--- begin Selected passage ---
It’s a Singer 96KSV7 from 1940. 96s were generally fast tailoring machines, but this one looks as if it’s been adapted (SV meaning Special Variant) to use heavy threads & thick fabrics, as it has a tension knee-lift and a higher shank than the only other 96 that has passed through my hands. There was a bit of very thick strong thread trapped in the shuttle race, and it has a massive needle fitted. Upholstery, maybe? I seem to have picked up most of the correct bits, and a few totally random ones too, but now I will have to find a treadle table to fit her, as I think this might well be the all-round heavy-duty machine I’ve been hunting for for my planned workshop. She stitches beautifully, from fairly-small to a gigantic 4 stitches per inch, and has reverse. I wonder how she’ll like quilting? There’s plenty of room under that massive arm.
--- end Selected passage ---
- [Short task A]
In the sewing machine passage, reproduce word for word everything from "It’s a Singer" down to "that massive arm.".
- [Short task B]
Answer these questions from the sewing machine passage:
(i) From what year is the machine?
(ii) What does SV stand for?
(iii) What is the largest stitch size the machine sews?
- [Short task C]
Extend the passage about the Singer sewing machine, beginning where it stops.
--- begin Information provided ---
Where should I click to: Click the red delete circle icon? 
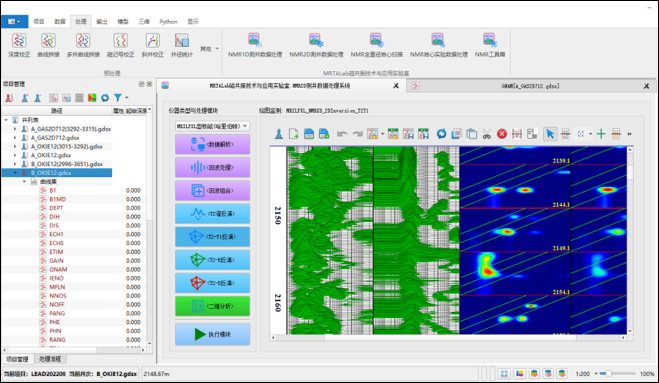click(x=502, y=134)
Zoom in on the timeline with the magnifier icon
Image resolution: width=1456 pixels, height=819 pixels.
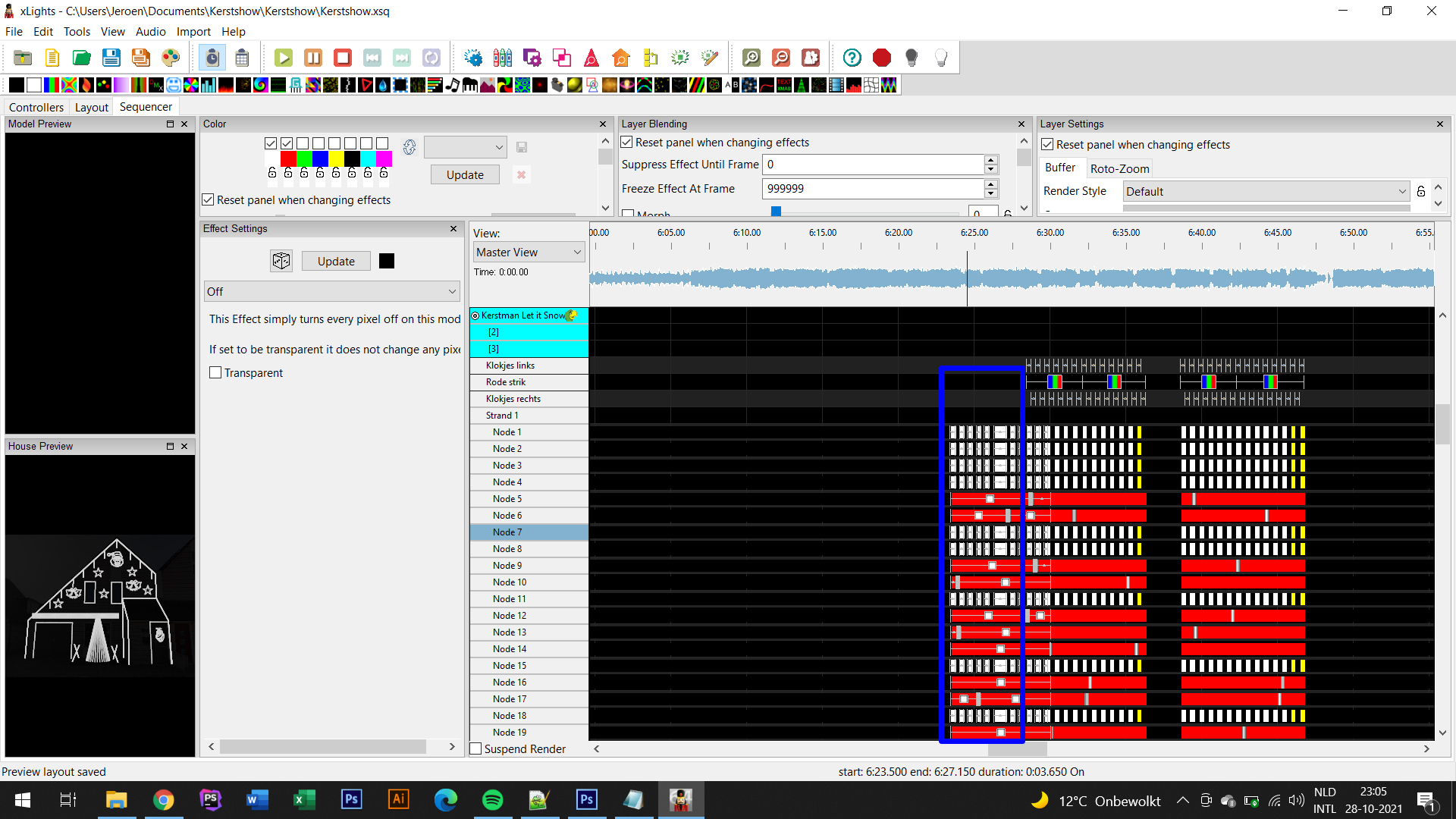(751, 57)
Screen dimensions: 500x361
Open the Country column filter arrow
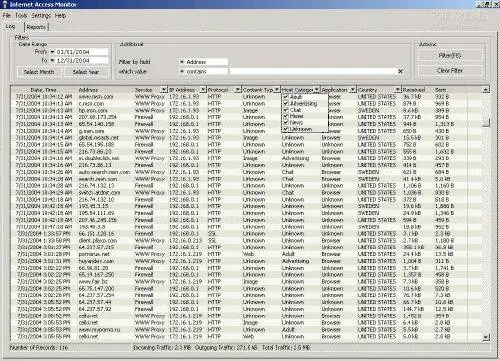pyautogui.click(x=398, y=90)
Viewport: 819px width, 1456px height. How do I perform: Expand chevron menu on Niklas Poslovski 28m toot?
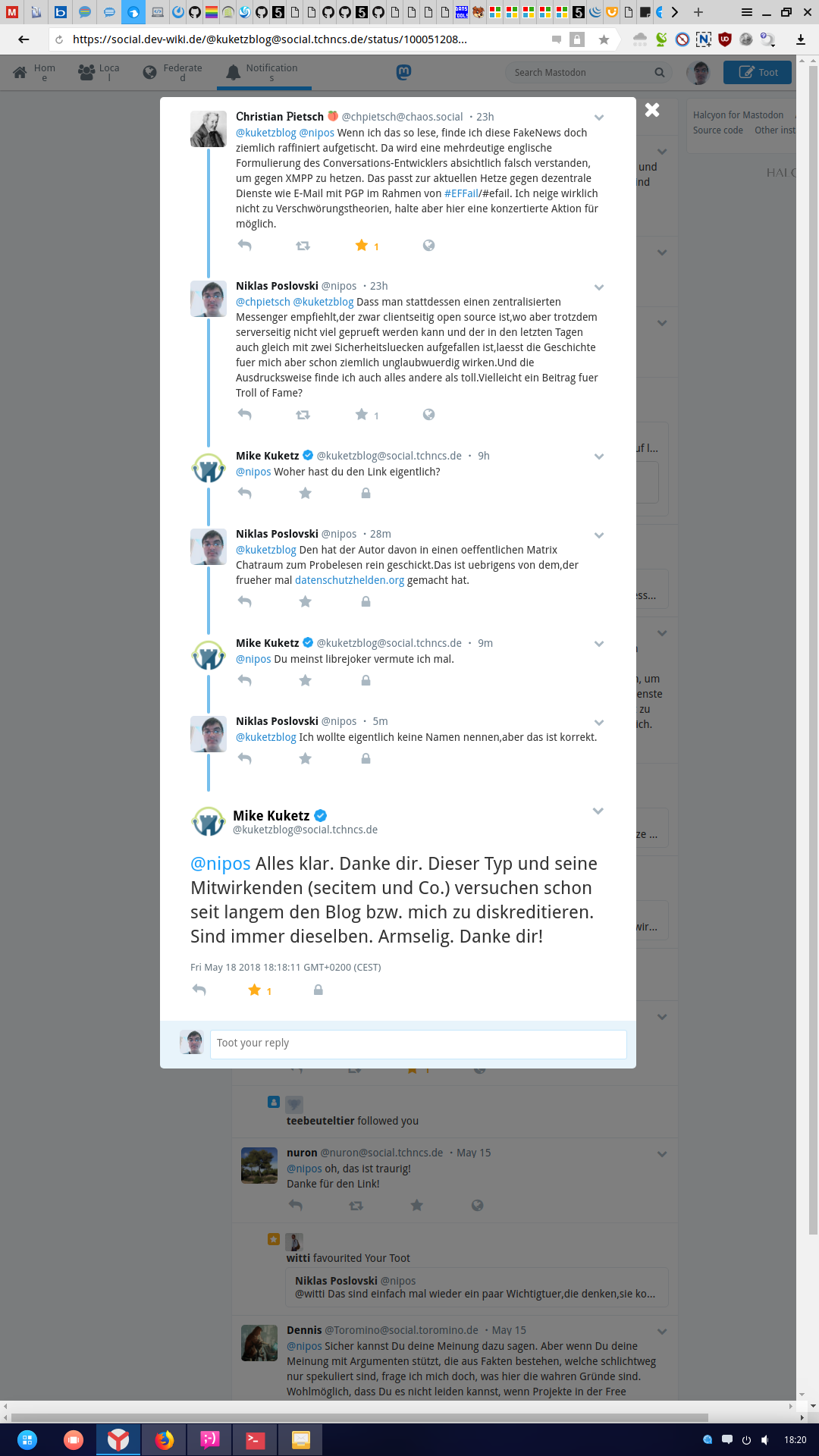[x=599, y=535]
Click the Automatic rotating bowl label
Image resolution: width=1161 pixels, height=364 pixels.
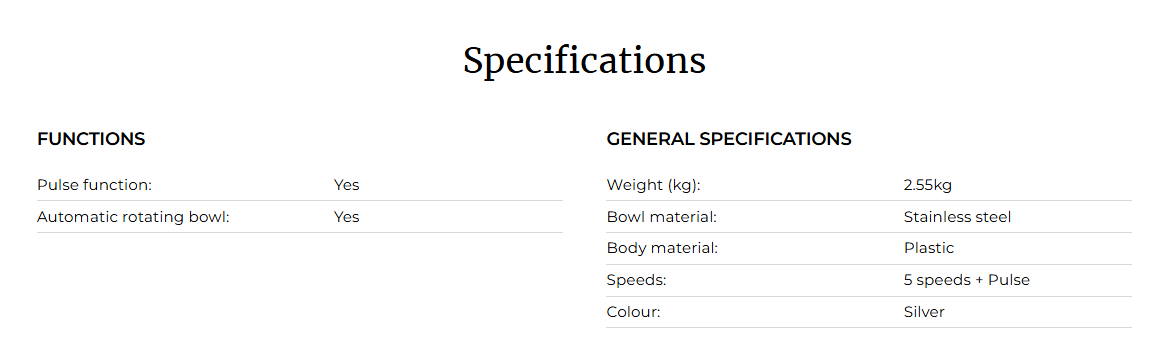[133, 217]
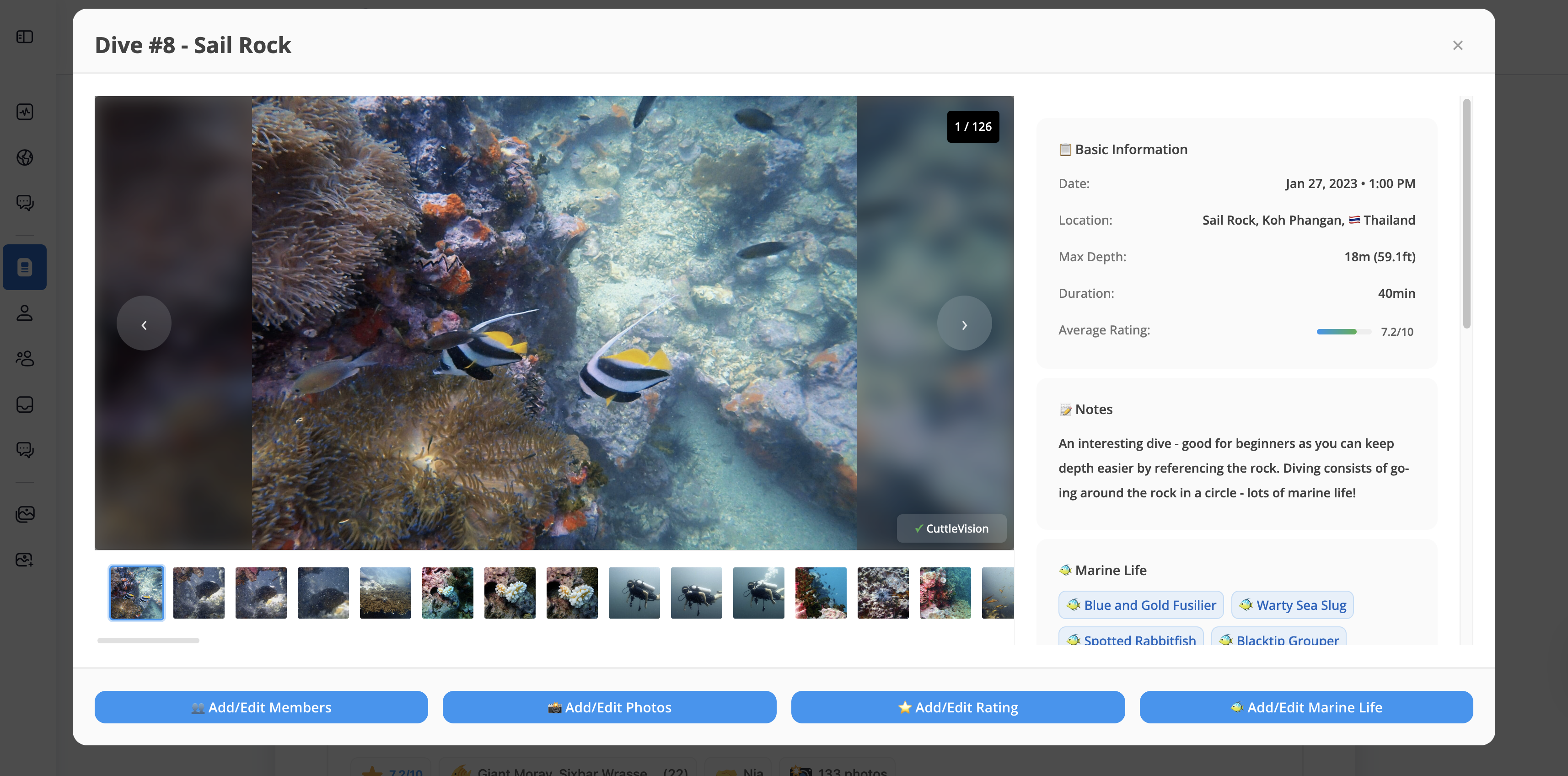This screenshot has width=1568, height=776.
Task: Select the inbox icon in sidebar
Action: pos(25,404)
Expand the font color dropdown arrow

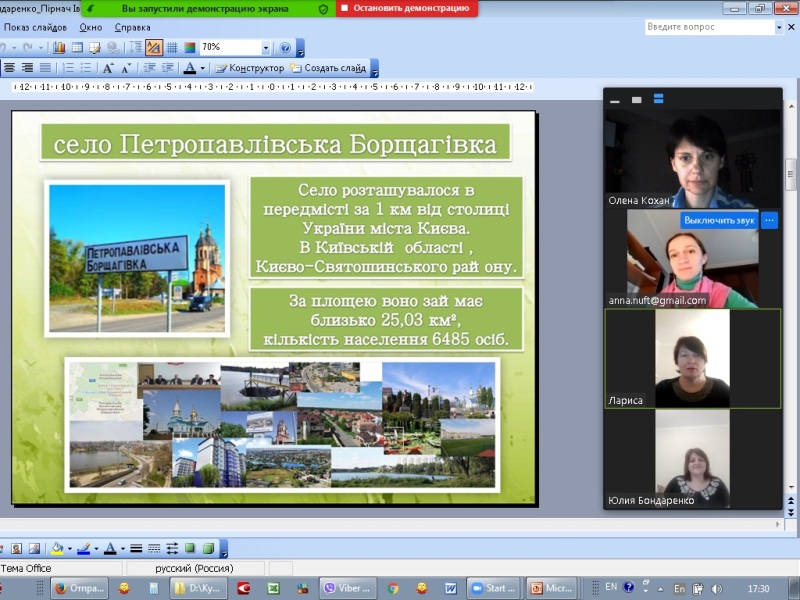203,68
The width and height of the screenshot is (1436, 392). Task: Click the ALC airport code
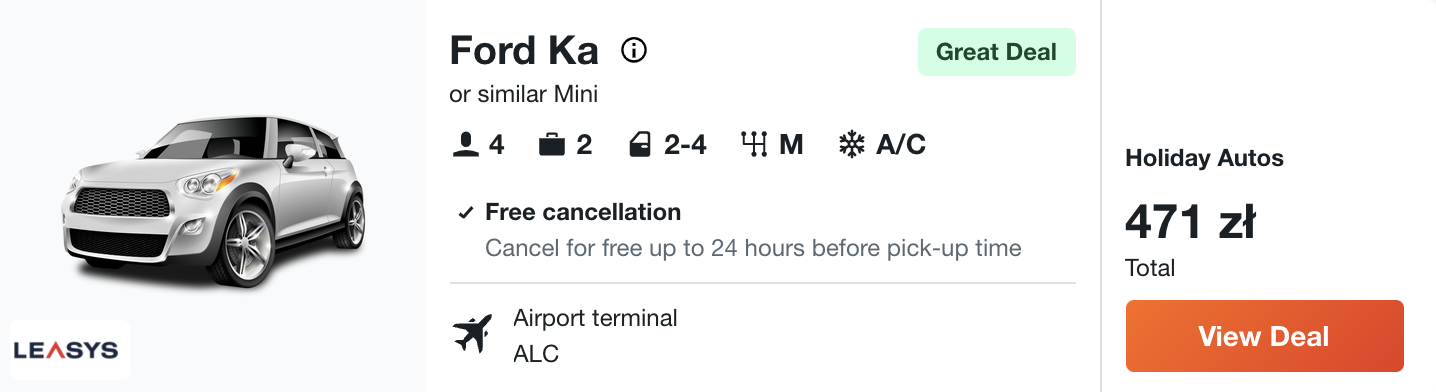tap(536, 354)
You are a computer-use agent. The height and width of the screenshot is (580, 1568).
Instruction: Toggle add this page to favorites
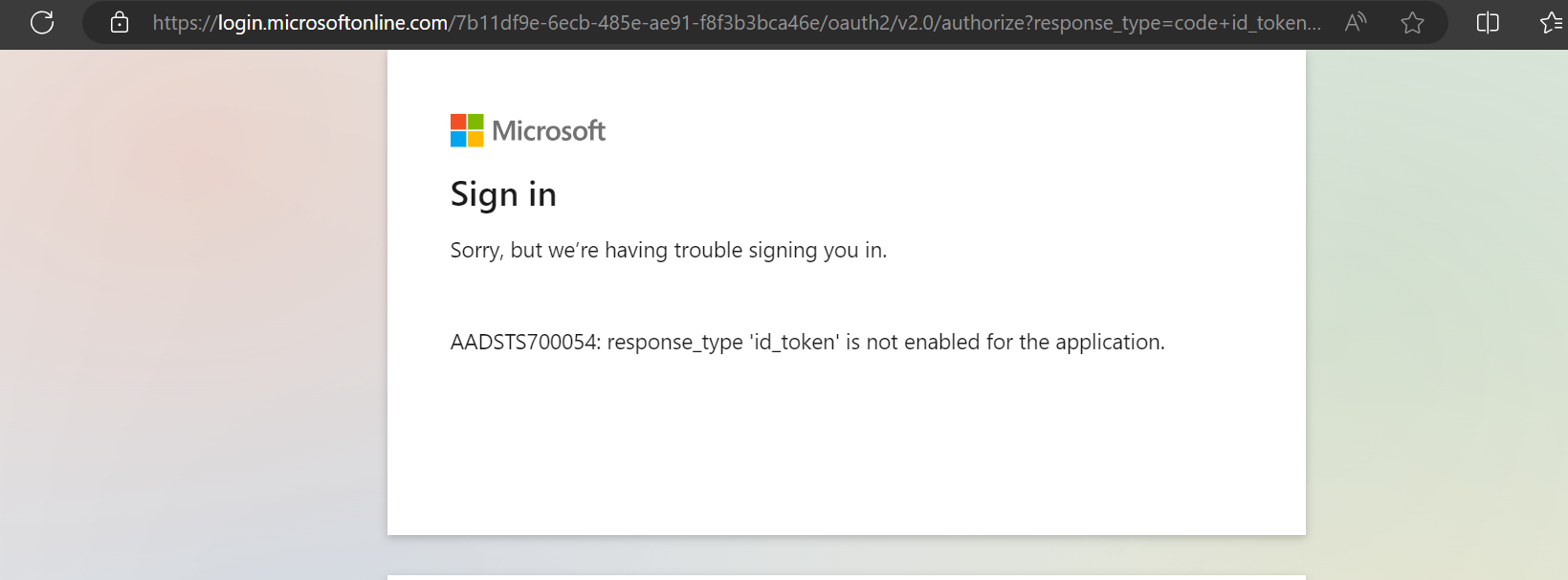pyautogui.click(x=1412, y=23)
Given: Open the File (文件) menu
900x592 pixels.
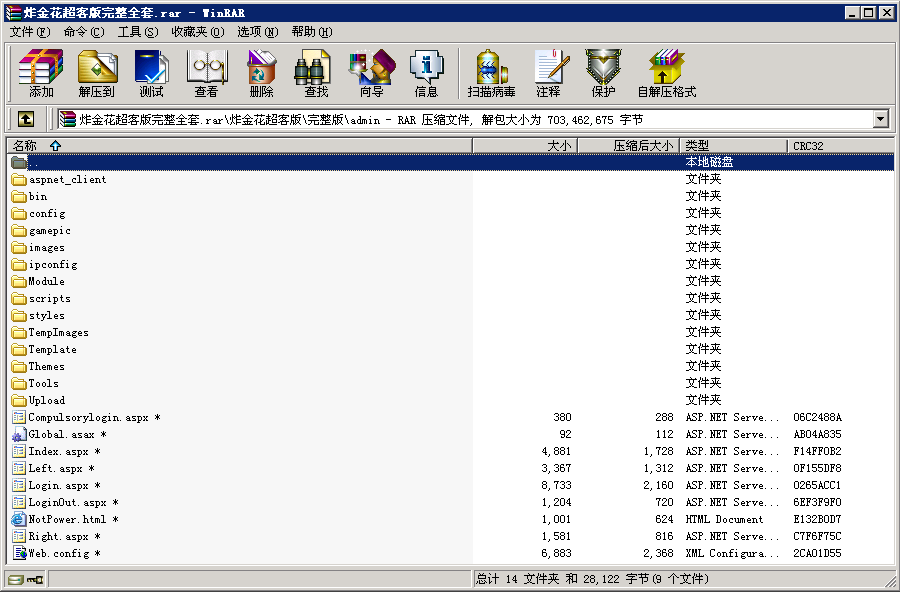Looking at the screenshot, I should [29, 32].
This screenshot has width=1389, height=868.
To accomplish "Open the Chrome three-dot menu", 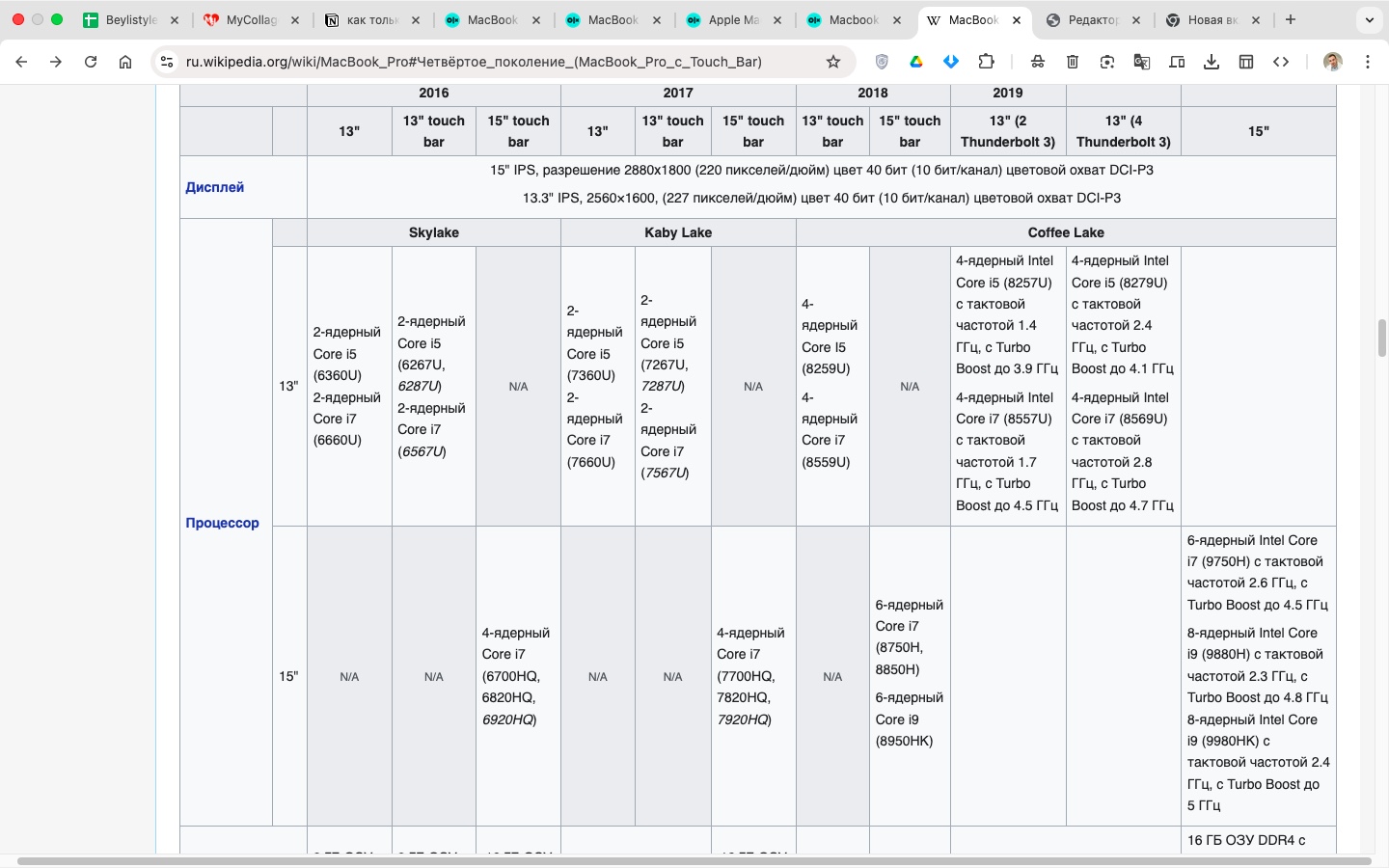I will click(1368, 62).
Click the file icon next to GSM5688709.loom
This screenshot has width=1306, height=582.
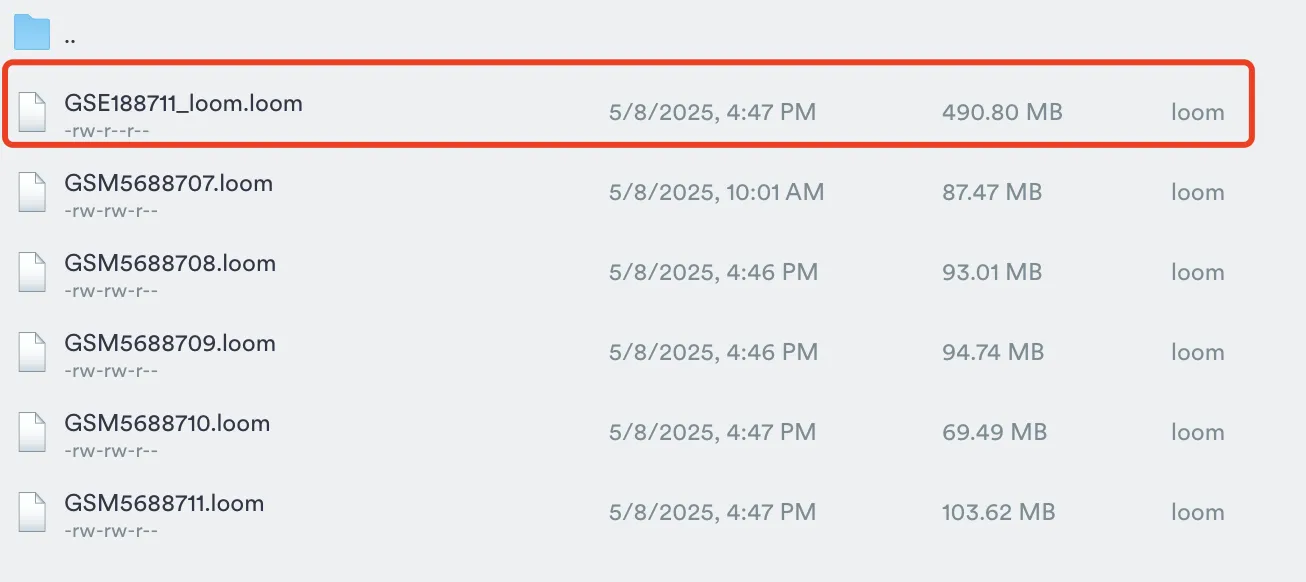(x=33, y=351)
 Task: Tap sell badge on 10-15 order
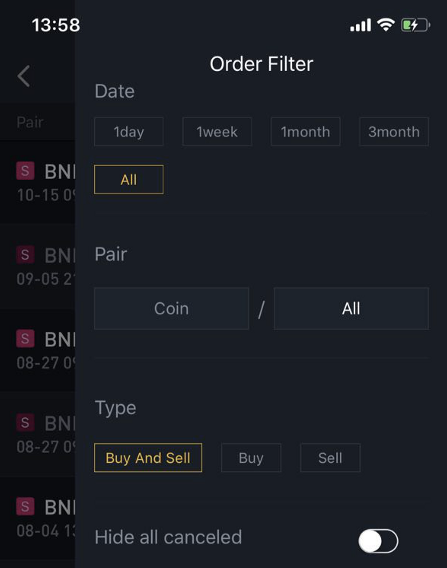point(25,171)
--- end Information provided ---
- [Exercise response A]
It’s a Singer 96KSV7 from 1940. 96s were generally fast tailoring machines, but this one looks as if it’s been adapted (SV meaning Special Variant) to use heavy threads & thick fabrics, as it has a tension knee-lift and a higher shank than the only other 96 that has passed through my hands. There was a bit of very thick strong thread trapped in the shuttle race, and it has a massive needle fitted. Upholstery, maybe? I seem to have picked up most of the correct bits, and a few totally random ones too, but now I will have to find a treadle table to fit her, as I think this might well be the all-round heavy-duty machine I’ve been hunting for for my planned workshop. She stitches beautifully, from fairly-small to a gigantic 4 stitches per inch, and has reverse. I wonder how she’ll like quilting? There’s plenty of room under that massive arm.

- [Exercise response B]
(i) 1940
(ii) Special Variant
(iii) 4 stitches per inch

- [Exercise response C]
When something like this falls into your hands, you know it’s just meant to be. I knew I needed to part with my 1895 Singer 15 Light Industrial (probable) sailmaker, as I know someone who needs it more than I do and will use it regularly to do something well worth doing. I’d been wondering how I was going to replace it for the little heavy-duty stuff I need to do, but someone up there was ahead of me, as usual. Now, what colour do you think she’d like to be next?

A real find...
A real find...

Going public…

This Saturday (30th August) I’m taking part in a public event under the Morsbags aegis. I will be taking my rescued Singer 201K treadle to the Priest’s House Museum and making Morsbags in situ. I’m also taking along a couple of handcranks, probably Singer 99s, & pre-cut & ironed bags so that people can have a go at making one themselves. So eldest daughter and I are crouched over my latest carbon-burning extravagance – a powered cutting knife – and churning out Morsbags for dear life this week. The lads at the Tip have been magnificently helpful, hauling out vast acreages of “blokey” curtains from the fabric skip so that not all the bags are flowery!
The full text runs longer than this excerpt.